Axier Lopez @axierL 2021eko maiatzaren 28a
Glovoren banatzaile bat Gasteizen. Argazkia: Dos por Dos

A former worker of the company Glovo de Vitoria-Gasteiz has informed ARGIA that the Social Security of Álava has sued Glovo for not discharging its workers and therefore not making the corresponding contribution, in violation of the Workers’ Statute.

The complaint is based on a labour inspection initiated by the Social Security Agency on 21 February 2020. Some hospitality establishments in Vitoria-Gasteiz were inspected, especially fast-food hamburgers. In this inspection 10 Glovo riders were identified. Two weeks later, at the headquarters of the Social Security, the relationship of these distributors with Glovo was explained, informing them about contracts, scoring system, prices, tours, application, communication with the company (mails, chats) and if they were discharged into self-employed.

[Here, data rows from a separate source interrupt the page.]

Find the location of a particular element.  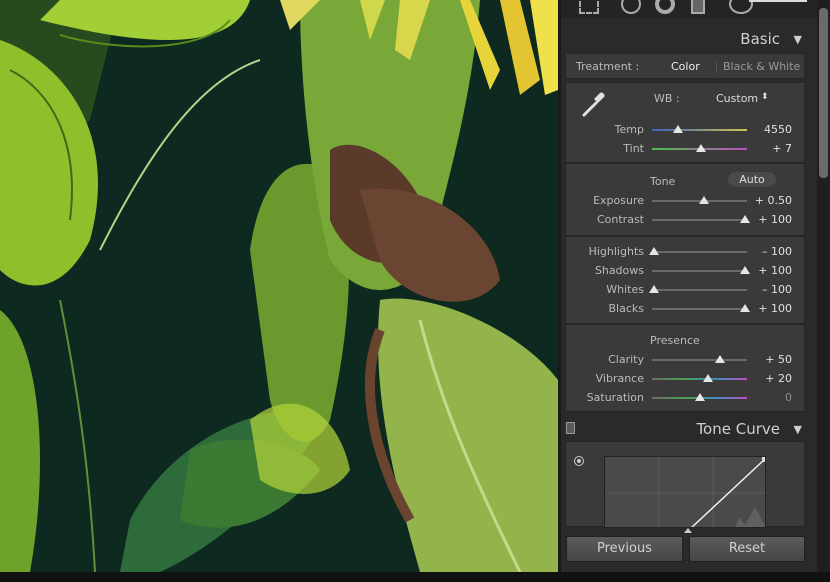

targeted-adjustment-icon is located at coordinates (579, 461).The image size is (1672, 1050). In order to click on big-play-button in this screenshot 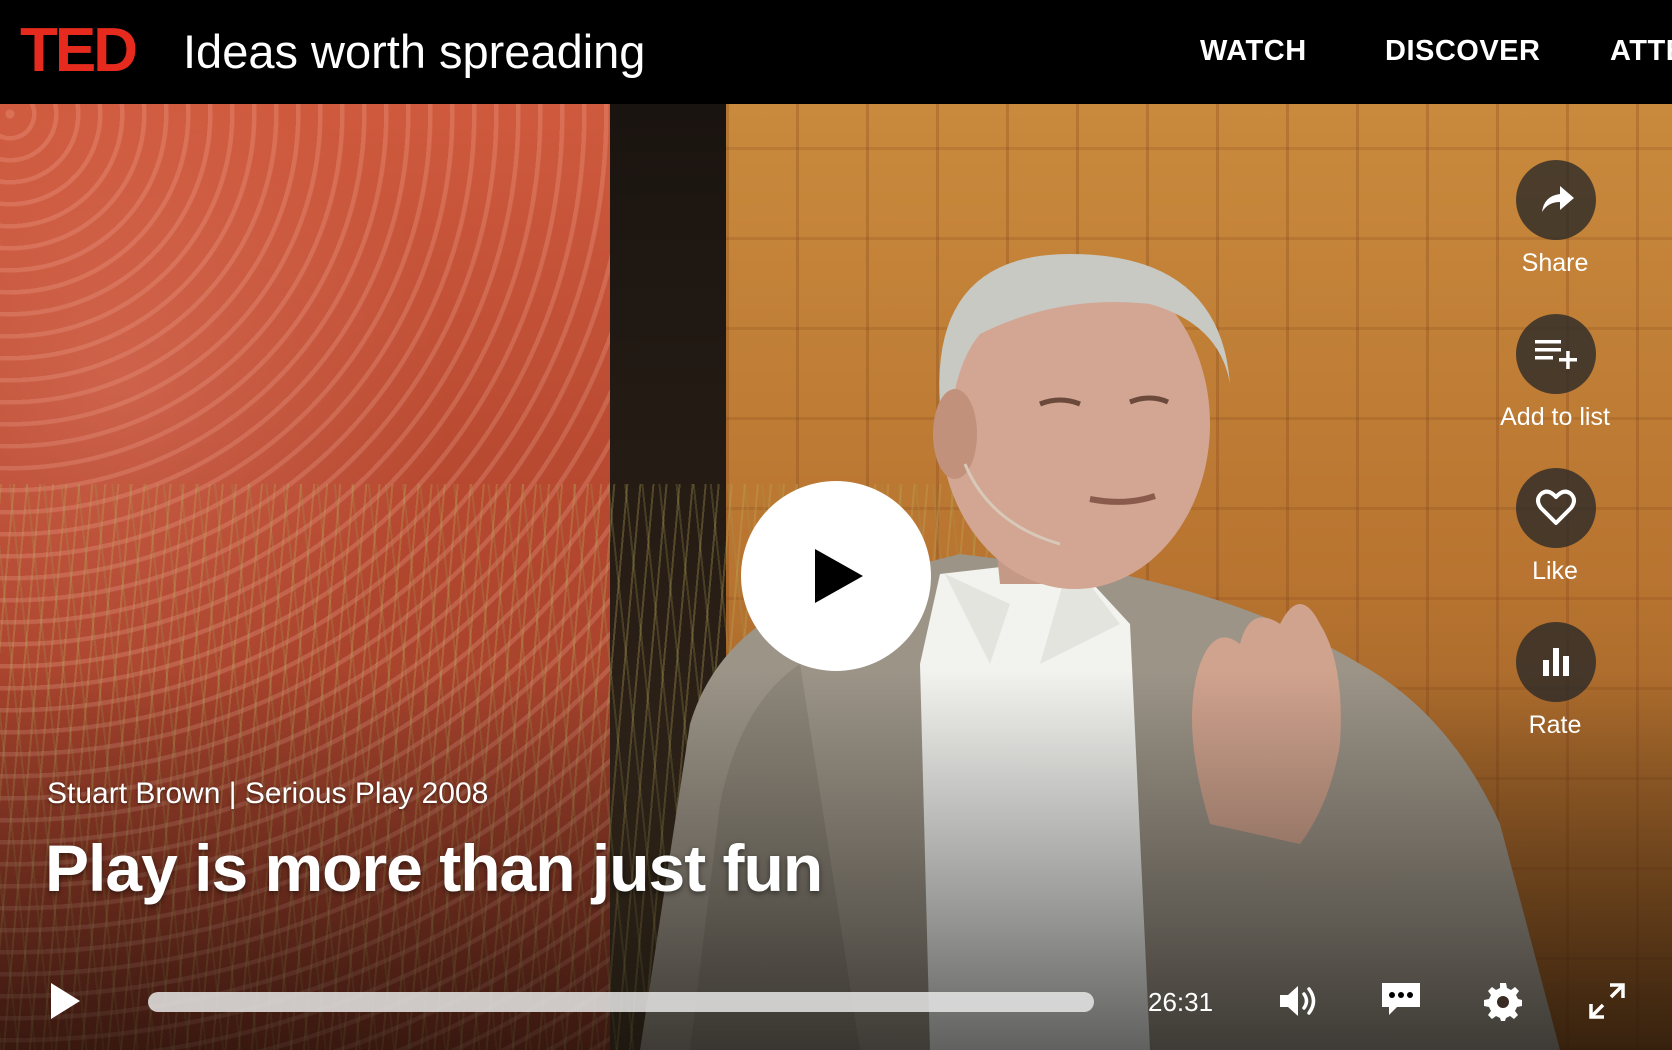, I will do `click(836, 576)`.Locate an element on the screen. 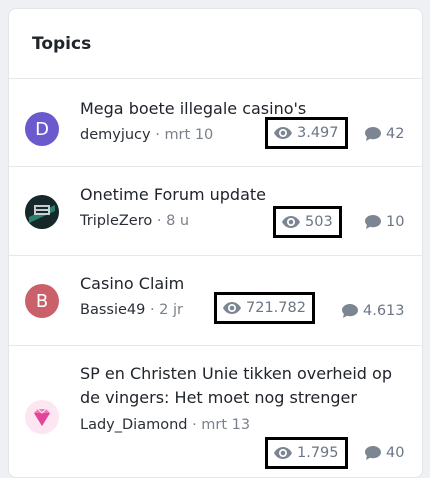 The height and width of the screenshot is (478, 430). views-count: 721.782 is located at coordinates (264, 308).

In the inspection they moved to the Glovo headquarters in Vitoria-Gasteiz (Zapatería, 44) and found that it was closed, "without any indication of activity". Subsequently, between April 2018 and March 2020, the multinational was asked for the list of all workers and the settlement act of Glovo in Álava. In total, 309 people.

After the study, the Social Security Agency of Álava considers that the employment relationship of these 309 workers with the company Glovo should be considered "labor" and, therefore, protected by the Workers Statute. In other words, they must be treated as full-fledged workers and not as false self-employed. Thus, Glovo had to leave the Social Security and pay the corresponding contributions. To this end, the claim is based on the judgment of the Spanish Supreme Court of September last year. This judgment stated for the first time that Glovo is not merely an intermediary in the procurement of services between traders and distributors because of the employment relationship between Glovo and a distributor.

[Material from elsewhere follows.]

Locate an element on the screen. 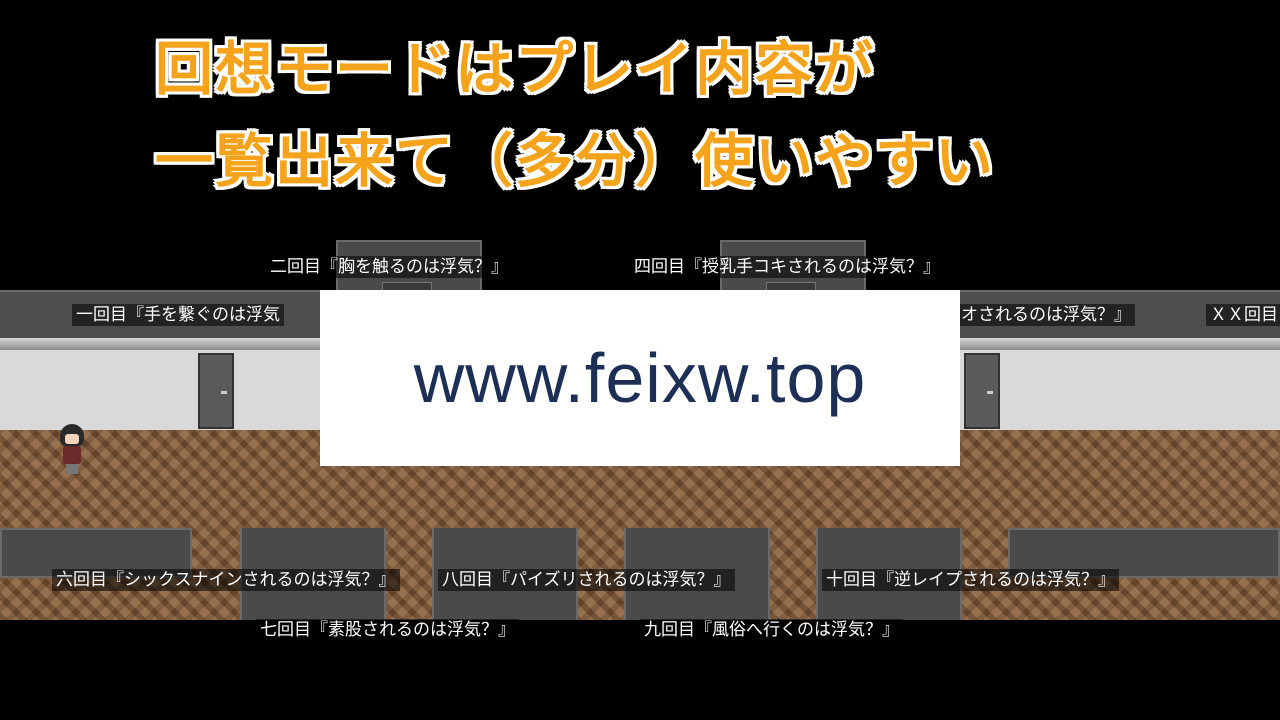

To sue Glovo the Social Security has used, among others, the following arguments:

- Glovo uses a computer program for the assignment of tasks based on the assessment of workers. In this way, the "theoretical freedom" workers have to choose the hours they supposedly have allocated and to reject their requests is conditioned.

- Glovo has the power to punish dealers for various behaviors, as an expression of the power the employer has over the worker. Glovo controls the service in real time, while the dealer has very limited autonomy, which only reaches secondary issues: which means of transport to use or which routes to choose.

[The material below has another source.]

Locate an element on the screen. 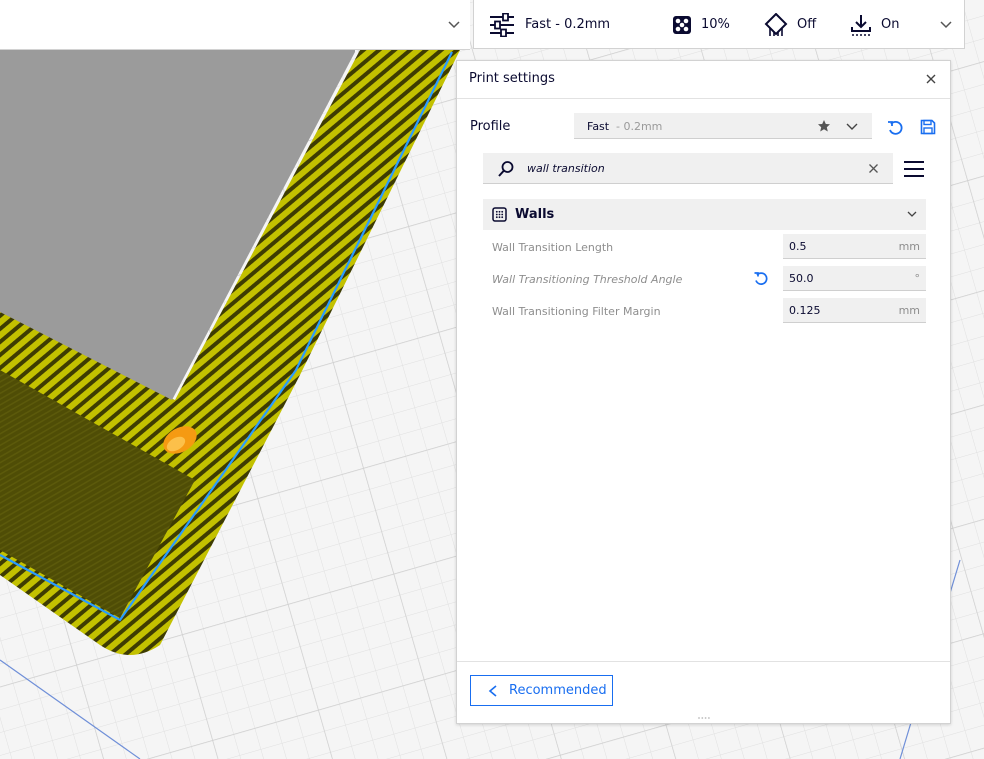  category-label: Walls is located at coordinates (535, 214).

Glovo's lawyer has argued otherwise by considering "gray" the area in which the "heterogeneous relationship" between workers and the company is defined. In addition, he said that Social Security "has no competence to qualify these relationships or to interpret the contracts" of companies.

The conciliation act will be held at the Vitoria-Gasteiz Court on 30 November and, if there is no agreement between the parties, a trial will be held.

Workers also in demand

Social Security has denounced Glovo, but also the workers between 2018 and 2020. Also, 309 dealers appear as defendants in the case opened by the Social Security, in which 309 people are included. However, as in the similar trials held in Bilbao and Pamplona, it is to be hoped that the distributors claim that Glovo denied them the status of wage earners and that they would return the fees they had to pay “unfairly” as self-employed.